ENSAE Paris - École d'ingénieurs pour l'économie, la data science, la finance et l'actuariat

Bootstrap and Resampling Methods

Enseignant

Objectif

This course has several goals: (i) introducing the general principles of resampling under different forms (bootstrap, subsampling, cross-validation, permutation); (ii) applying the resampling methods to different statistical/econometric contexts (e.g. asymptotic or not, parametric and nonparametric models, regression models, instrumental variables models); (iii) presenting the mathematical theory behind the main results. The practical performance of the resampling methods will be explored through Monte Carlo simulations and real data applications. The programming language used will be R.

Plan

1. The general principles of bootstrapping. When the bootstrap is useful and when it is more attractive than the asymptotic approximation. The Jackknife. Permutation tests.

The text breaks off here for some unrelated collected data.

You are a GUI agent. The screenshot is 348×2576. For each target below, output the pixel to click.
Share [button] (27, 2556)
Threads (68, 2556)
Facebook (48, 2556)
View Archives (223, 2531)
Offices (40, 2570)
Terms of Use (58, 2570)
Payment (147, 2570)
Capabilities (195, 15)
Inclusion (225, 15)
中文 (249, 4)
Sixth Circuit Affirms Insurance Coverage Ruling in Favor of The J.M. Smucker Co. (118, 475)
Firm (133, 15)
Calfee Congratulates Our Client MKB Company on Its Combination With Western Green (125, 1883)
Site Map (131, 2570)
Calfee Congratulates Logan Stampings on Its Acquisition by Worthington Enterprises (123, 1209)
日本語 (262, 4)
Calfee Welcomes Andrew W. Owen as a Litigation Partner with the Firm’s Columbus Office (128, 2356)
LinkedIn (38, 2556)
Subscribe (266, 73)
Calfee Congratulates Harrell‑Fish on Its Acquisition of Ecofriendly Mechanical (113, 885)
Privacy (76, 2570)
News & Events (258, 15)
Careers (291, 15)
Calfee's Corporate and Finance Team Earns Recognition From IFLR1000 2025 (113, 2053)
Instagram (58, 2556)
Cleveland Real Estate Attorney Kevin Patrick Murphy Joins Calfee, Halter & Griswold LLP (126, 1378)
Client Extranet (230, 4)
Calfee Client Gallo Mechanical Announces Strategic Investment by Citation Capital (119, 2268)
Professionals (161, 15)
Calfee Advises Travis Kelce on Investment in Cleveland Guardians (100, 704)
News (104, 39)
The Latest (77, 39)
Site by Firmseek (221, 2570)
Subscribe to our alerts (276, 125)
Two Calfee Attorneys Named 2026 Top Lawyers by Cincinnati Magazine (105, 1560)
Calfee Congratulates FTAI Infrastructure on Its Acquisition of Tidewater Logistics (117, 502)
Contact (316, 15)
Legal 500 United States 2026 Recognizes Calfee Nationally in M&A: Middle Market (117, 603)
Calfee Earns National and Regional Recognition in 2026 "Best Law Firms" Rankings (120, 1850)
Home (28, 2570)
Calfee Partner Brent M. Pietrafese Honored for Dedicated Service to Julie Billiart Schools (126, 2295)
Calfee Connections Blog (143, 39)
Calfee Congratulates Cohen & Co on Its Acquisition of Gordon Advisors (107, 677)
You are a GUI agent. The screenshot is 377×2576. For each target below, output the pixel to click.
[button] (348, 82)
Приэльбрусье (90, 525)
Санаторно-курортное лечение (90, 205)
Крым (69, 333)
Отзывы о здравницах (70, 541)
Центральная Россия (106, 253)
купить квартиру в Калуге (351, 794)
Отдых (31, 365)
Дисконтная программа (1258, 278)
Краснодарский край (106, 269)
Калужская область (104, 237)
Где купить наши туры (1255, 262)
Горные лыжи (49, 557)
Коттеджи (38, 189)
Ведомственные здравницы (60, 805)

2. Applications to (semi) parametric models, models with exogenous regressors, models with endogeneity.

3. Applications to nonparametric and semi-nonparametric models.

Références

  • Davison, A. C., & Hinkley, D. V. 1997. Bootstrap Methods and their Application. Cambridge

    University Press.

    Efron, Bradley, & Tibshirani, R. J. 1994. An Introduction to the Bootstrap. CRC Press.

    Horowitz, Joel L. 2001. The Bootstrap. In: Handbook of Econometrics, Chapter 52. Elsevier.

    Politis, Dimitris N., Romano, Joseph P., & Wolf, Michael. 1999. Subsampling. Springer-Verlag.

    Shao, Jun, & Tu, Dongsheng. 1995. The Jackknife and Bootstrap. Springer-Verlag.

    van der Vaart, A. W. 2001. Asymptotic Statistics. Cambridge University Press.

    Van der Vaart, A. W., & Wellner, Jon. 1996. Weak Convergence and Empirical Processes : With

    Applications to Statistics. Springer-Verlag.